US and Iraq battle over casualty figures

Baghdad says Washington's tally of 222 Iraqis killed in July is impossible and an attempt to save face.

An Iraqi woman weeps over her son's coffin during his funeral in Najaf. The boy was killed by a roadside bomb in July.
Powered by automated translation

BAGHDAD // From the start, the numbers looked suspect. Iraqi authorities said last weekend 535 people were killed in acts of insurgent-related violence last month, which would make it the country's bloodiest month in more than two years. Another 1,043 people were wounded, said the authorities.

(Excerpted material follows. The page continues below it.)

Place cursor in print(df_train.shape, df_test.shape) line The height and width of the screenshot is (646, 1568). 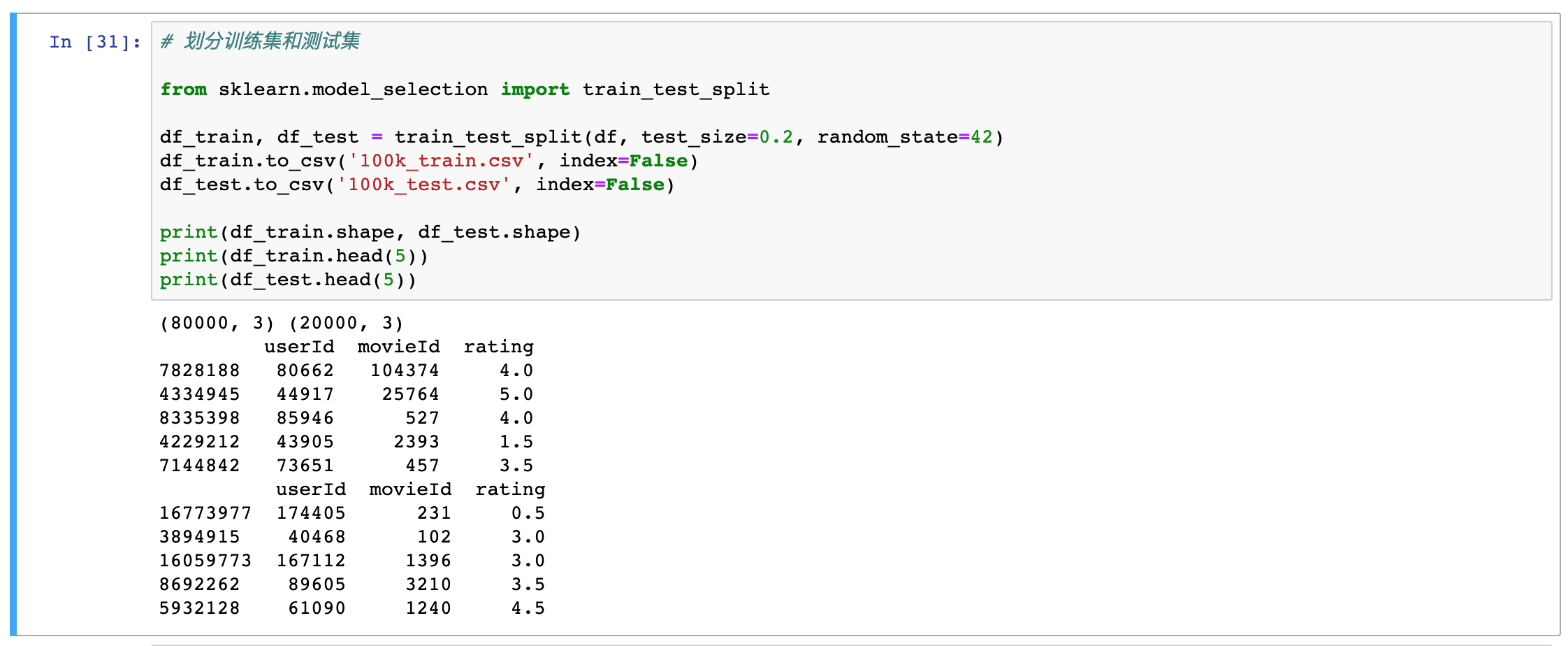pos(370,232)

But the US military said on Sunday only 222 Iraqis were killed in July and 782 wounded. US officials then went further, flatly calling the Iraq figures "incorrect." In this discrepancy, Iraqis not surprisingly see politics at work. They believe US officials want to downplay the death toll in order to smooth the withdrawal of all American combat forces by the end of this month. "The Americans are trying to undersell the real level of violence in Iraq and their numbers do not reflect the reality on the ground, a reality in which security has recently been getting worse," said Amar Majid, an independent political analyst from Baghdad.

"We know the Americans are pulling their soldiers out and they want to leave with their heads held high, saying that they have brought us democracy and left us peace and stability. If they admit that 500 people are being killed in a month that doesn't look like success." The Iraqi authorities were surprised by the US rebuke and say they compiled July's casualty figures in the usual way, collecting data from the ministries of health, defence and interior. Their figures and methodologies have never been publicly disputed by the US military in the past.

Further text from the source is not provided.